Does being poor lead to poor decisions? That's the question at the heart of much of the work of University of Chicago's Anuj Shah for the past five years.
"People start from the assumption that there must be a reason that some people are wealthy and some people are poor. And so when they look at somebody that's not well off, they assume there's some reason why they're there that they are responsible for," Shah said.
"A lot of times people say that poor individuals are not smart and that's why they're poor. ... No. It's the lack of money itself that makes it hard to think clearly about different problems," Shah said.
Shah's research shows poverty can have a profound effect on how you think — affecting what's top of mind, what you associate with money and your decision-making.

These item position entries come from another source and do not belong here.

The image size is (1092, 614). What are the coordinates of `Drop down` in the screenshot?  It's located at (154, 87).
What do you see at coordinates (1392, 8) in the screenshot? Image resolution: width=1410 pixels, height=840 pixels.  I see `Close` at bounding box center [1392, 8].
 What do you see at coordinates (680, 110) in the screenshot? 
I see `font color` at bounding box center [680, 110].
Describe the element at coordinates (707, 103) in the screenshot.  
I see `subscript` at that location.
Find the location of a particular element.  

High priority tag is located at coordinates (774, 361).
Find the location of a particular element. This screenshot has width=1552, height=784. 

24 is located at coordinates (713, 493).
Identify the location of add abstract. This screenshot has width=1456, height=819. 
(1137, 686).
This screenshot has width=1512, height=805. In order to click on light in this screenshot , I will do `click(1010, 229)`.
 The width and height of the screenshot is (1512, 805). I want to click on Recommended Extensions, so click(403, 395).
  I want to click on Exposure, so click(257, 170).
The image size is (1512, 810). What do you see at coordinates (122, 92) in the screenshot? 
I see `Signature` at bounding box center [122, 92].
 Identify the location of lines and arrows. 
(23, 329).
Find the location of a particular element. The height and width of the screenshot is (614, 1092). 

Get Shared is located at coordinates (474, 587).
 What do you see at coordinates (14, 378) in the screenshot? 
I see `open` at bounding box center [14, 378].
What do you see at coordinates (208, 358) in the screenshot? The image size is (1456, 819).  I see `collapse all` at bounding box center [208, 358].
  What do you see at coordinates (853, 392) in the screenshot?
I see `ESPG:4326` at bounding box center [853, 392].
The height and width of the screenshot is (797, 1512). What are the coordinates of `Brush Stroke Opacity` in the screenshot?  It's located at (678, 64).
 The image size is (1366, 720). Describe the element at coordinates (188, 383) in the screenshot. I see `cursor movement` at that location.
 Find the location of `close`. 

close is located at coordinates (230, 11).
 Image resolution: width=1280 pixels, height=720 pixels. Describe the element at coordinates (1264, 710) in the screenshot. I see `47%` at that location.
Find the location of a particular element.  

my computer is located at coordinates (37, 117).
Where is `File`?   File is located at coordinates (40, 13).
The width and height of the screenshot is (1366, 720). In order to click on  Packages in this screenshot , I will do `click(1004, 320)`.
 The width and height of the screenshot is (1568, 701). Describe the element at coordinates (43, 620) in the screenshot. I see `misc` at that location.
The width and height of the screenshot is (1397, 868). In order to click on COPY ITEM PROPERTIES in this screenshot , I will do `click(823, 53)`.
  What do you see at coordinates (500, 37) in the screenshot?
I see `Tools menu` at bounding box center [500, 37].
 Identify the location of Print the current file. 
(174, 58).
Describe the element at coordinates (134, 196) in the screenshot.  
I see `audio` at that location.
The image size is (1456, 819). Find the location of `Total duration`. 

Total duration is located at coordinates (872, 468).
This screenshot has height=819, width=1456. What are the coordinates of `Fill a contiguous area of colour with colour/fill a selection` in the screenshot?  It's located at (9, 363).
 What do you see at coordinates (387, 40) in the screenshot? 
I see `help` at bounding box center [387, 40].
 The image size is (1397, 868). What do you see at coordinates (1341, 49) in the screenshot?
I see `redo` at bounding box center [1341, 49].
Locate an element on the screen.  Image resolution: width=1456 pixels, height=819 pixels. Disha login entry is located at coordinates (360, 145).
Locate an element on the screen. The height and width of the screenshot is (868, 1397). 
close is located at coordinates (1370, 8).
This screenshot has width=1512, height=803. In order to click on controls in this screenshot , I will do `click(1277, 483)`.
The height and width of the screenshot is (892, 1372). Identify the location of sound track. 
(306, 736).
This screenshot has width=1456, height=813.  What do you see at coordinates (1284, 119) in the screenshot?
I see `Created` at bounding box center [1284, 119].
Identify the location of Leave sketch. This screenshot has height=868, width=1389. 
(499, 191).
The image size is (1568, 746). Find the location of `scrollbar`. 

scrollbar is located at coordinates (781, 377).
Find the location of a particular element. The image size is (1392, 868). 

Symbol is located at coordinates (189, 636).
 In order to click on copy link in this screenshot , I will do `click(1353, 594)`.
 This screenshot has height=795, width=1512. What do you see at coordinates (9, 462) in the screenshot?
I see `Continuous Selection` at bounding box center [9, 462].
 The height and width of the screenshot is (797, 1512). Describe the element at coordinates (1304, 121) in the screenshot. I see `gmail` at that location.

In many cases, people who live in poverty are forced to think critically about everyday decisions — groceries, trips to the doctor, where to get gas — and while thinking critically about those small things so regularly can have a positive effect in the short term, Shah speculates in the long term it can result in what's called "cognitive fatigue" — mental tiredness from an overworked brain.
Shah's study, called "Money in the Mental Lives of the Poor," shows low-income individuals think about finances far more often than the wealthy. One of Shah's tests for this theory was asking poor and wealthy participants to recall a word list.
"For people who are wealthier, when they see: groceries, utilities, bills — that those words will actually feel somewhat random. They won't necessarily think of them all as related to one concern, which is money, because they don't have to think very much about those things. So those that are living on more limited means, they may be more likely to say: 'Groceries? Well, that reminds me of money. Utilities? That reminds me of money. Bills? That reminds me of money.' And so then they may be more likely to say, 'Well, I saw the word "money," even though it wasn't related,'" Shah said.
Past research has shown poverty is such a burden on the brain it can actually hurt our ability to execute fundamental life skills. Researchers say the mental burden is like losing 13 IQ points or an entire night's sleep.
And Shah believes the constant concern with finances that low-income people showed during his study is part of the "cognitive fatigue" that past research has addressed.
"Scarcity or poverty requires you to be more locked in. It requires you to be more focused, and you can do that for a while, but eventually, you're just not going to be able to give all of the bandwidth that you need to those problems. ... It's not that poor people are somehow different; it's that they're in a different situation," Shah said.
Shah believes these findings should force lawmakers to reconsider how they think about assistance.
"Providing cash assistance or some other assistance, it doesn't just deal with the immediate financial problem. It also frees up some mental bandwidth, as well to say I don't have to worry as much about this," Shah said.